You can embody meaningful work
The HR profession is one brimming with purpose and meaning; a job where you can really add value. And that’s what most of us want from our jobs.
Fifty-six per cent of workers believe that having purpose at work is more important than their salaries and seventy per cent say they’d be happier if they felt their work was having a positive impact, according to new research commissioned by Rise, a workplace meaning and happiness consultancy.
Recruiting employees, onboarding them into organisations, and focusing on a company’s culture means HR professionals not only get to help other people’s jobs be meaningful, they can derive personal meaning from doing so, a classic win-win scenario. To add in a third “win”, they get to do so in exchange for a generous salary; a truly rewarding and rare opportunity.
Perhaps this is why HR is increasingly seen as one of the best jobs to work in, ranking in the top 5 of 50 professions in America, according to online job review site Glassdoor.
You can be on the edge of change
With an onslaught of unethical practices flooding in from some of the nation’s biggest corporate players, HR’s role is more important than ever before.They’re not just rebuilding workplace cultures, they’re re-shaping them.
“HR leads culture,” says Petrina Coventry, professor of ethics at the University of Adelaide. “If you want an ethical culture you must know what drives ethics and know what higher-order thinking and culture is.”
However, HR is not all paper pushing and policing bad behaviour. Those working in the profession are starting to spend less time on the small percentage of disgruntled employees and are instead tackling the more exciting issues.
They’re thinking about the best ways to integrate technologies at work, they’re keeping organisations afloat, and they’re working with executive teams to challenge tired workplace traditions that no longer suit the modern employee.
While most jobs focus on a specific aspect of an organisation HR touches on each part of a business that involves people, which is every part really.
You can play to your best features
So what does it take to work in the world of HR? According to the HR Godfather himself, Dave Ulrich, professor at the Ross School of Business at the University of Michigan, “HR professionals are caregivers who put aside their personal emotional demands to offer support to others facing professional and personal disruptions. [They are] the frontline in helping individuals understand and manage the inevitable challenges of change”.
Renowned business thinker Charles Handy agrees. Speaking at this year’s Australian HR Institute National Convention, Handy tasked the hundreds in the room with the task of being the “guardians of humankind”.

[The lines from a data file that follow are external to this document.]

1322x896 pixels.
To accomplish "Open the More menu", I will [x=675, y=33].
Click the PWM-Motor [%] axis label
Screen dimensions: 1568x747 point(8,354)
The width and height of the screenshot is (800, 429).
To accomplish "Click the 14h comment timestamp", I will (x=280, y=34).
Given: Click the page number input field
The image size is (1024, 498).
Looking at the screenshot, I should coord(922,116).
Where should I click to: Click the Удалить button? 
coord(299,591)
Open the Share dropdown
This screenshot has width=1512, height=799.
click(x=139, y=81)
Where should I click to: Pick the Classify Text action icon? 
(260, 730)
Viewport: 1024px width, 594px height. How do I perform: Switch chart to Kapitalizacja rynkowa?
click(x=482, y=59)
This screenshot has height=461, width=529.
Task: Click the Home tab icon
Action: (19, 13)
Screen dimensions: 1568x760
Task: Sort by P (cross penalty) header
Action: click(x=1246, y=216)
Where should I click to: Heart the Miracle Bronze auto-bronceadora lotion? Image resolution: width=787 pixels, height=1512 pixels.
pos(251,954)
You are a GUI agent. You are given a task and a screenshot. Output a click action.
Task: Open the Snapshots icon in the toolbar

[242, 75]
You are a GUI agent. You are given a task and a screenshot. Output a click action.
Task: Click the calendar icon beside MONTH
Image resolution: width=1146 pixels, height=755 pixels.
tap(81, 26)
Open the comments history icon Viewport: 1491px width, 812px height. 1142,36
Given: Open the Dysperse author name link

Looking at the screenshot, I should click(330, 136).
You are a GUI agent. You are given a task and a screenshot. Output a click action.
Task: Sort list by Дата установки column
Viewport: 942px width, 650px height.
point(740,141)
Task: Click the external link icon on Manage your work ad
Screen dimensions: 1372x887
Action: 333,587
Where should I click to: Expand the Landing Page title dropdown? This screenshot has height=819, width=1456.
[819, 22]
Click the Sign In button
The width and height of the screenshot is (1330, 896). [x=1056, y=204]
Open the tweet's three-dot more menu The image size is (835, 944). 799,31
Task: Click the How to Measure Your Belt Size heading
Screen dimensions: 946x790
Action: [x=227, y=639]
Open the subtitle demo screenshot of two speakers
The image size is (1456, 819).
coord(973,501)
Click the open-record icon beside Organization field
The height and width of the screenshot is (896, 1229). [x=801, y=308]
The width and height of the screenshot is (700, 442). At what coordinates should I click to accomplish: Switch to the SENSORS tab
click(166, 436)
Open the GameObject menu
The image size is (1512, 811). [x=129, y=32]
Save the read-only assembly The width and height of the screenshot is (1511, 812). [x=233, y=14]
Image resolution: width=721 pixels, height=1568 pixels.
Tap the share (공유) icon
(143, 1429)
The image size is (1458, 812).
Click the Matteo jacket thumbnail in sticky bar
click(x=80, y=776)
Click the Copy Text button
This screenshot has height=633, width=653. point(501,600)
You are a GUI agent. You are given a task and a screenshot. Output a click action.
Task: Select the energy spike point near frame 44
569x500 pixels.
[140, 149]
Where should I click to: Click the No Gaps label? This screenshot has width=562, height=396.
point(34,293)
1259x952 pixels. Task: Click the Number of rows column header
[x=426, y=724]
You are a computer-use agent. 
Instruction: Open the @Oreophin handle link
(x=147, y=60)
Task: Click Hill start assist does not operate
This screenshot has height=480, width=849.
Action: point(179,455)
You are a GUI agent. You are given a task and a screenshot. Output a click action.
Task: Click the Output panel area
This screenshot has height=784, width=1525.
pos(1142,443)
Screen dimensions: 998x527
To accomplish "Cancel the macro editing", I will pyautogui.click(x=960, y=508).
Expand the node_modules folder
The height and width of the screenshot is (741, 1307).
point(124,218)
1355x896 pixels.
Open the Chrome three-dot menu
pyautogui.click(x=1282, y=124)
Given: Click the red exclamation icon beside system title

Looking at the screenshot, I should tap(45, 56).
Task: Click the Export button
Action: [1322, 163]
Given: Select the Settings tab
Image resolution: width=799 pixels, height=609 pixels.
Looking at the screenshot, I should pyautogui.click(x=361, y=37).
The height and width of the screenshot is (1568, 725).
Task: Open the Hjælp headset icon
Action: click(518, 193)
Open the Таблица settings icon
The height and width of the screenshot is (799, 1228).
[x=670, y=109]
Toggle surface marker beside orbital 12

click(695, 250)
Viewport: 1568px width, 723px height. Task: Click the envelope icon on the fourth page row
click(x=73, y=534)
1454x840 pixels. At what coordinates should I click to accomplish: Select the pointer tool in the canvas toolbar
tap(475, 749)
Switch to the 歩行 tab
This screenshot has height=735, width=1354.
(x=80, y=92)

If that seems like a substantial request to you, maybe you’re just starting to get how important HR has the opportunity to be. This isn’t just for the workforce of today, but for those primed to step into the digitised workplace of the future. Or as Handy put it: “who else will make sure that the humans prevail over technology?”
If you’re interested in caring for people’s physical health, you might look into the medical profession. If you want to help shape the minds of the future, you might consider teaching. But if you’d like to play a part in moulding the workplaces of the future, and help people to view work as more than just a means to an end, then a career in HR could be your calling.